- Developer: DufGames
- Publisher: DufGames
- Designer: Jonathan Deutsch
- Programmer: Jonathan Deutsch
- Artists: Björn Franke Jonathan Deutsch
- Composer: Björn Franke
- Engine: Unity
- Platforms: Ouya, Switch
- Release: 2016: Ouya 2018: Switch
- Genre: Twin-stick shooter
- Mode: Single-player

= Black Hole (video game) =

Black Hole is a twin-stick shooter by DufGames. It was released in 2016 on Ouya and ForgeTV. A version for the Nintendo Switch was released on February 6, 2018.

== Gameplay ==

The player must dodge and destroy enemies while collecting pickups they drop.

Black Hole is a twin-stick shooter in space where the player flies through different black holes in a top-down view and fights numerous enemies located inside the black hole. Choosing one of the ships the player starts off with very little weapon power. Through pickups that the enemies drop the ship can be upgraded between each completed level to enhance the primary weapon, unlock a secondary weapon and other various ship upgrades. At the end of each black hole after several levels there is a boss fight.
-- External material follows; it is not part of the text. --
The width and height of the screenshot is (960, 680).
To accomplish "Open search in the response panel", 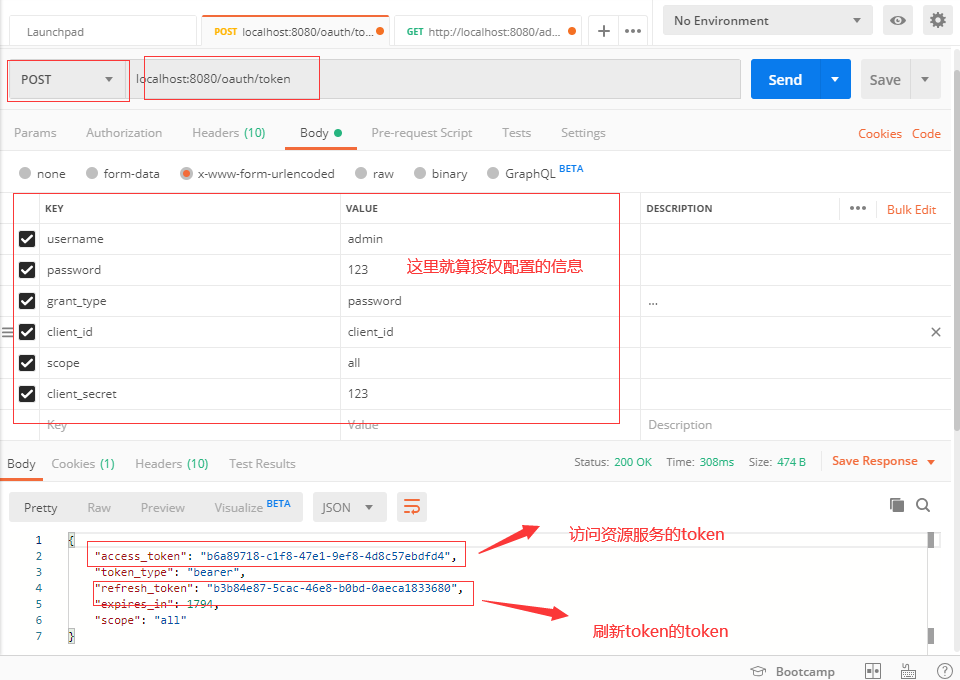I will [922, 506].

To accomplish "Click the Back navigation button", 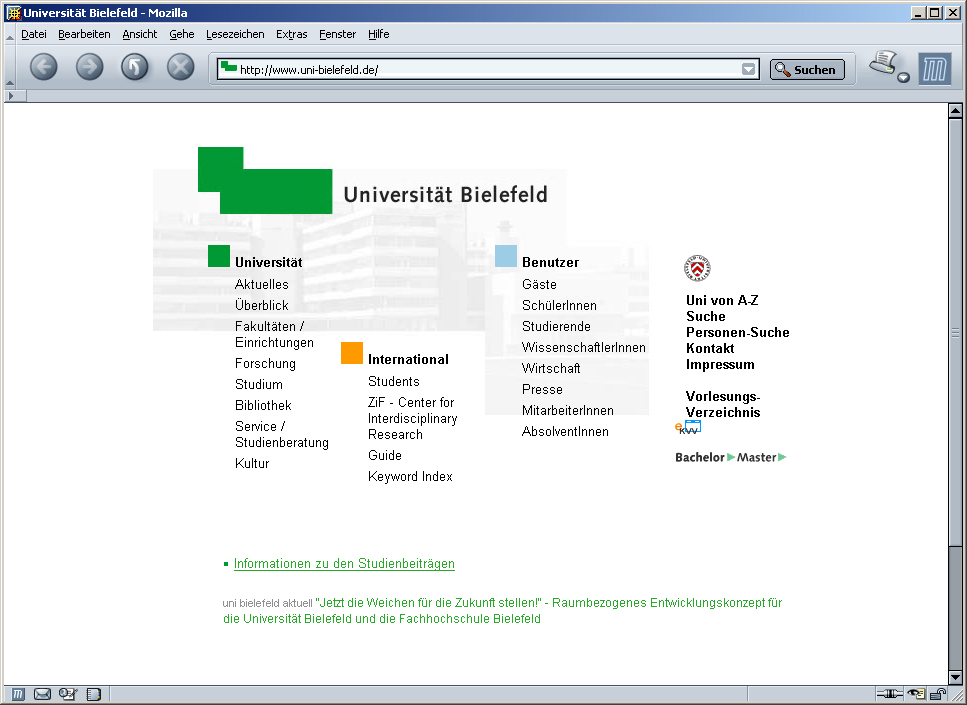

The game consists of 40 levels across 4 themed black holes or worlds. There are 4 different worlds, mechanical, fire, ice, and beast. The player may choose one of three possible spaceships which can be upgraded in between each level. The game contains 3 difficulty levels and features time and score leaderboards for each of them. Multiple achievements can be unlocked which don't have any influence on the game. In the Nintendo Switch version, a colorblind mode and speedrun mode was added, which changed the differently colored pickups into more readable letters.

The game also integrates HD Rumble, a fully playable touchscreen mode, and also the possibility to play with motion controls or the IR camera, both of which are not meant as the main way of input but more of a fun way to play the game.

== Reception ==
Nintendo Life called it "a solid little shooter". Nintendo World Report liked the difficulty balance and noted the gameplay as unique but criticized the lack of co-op multiplayer.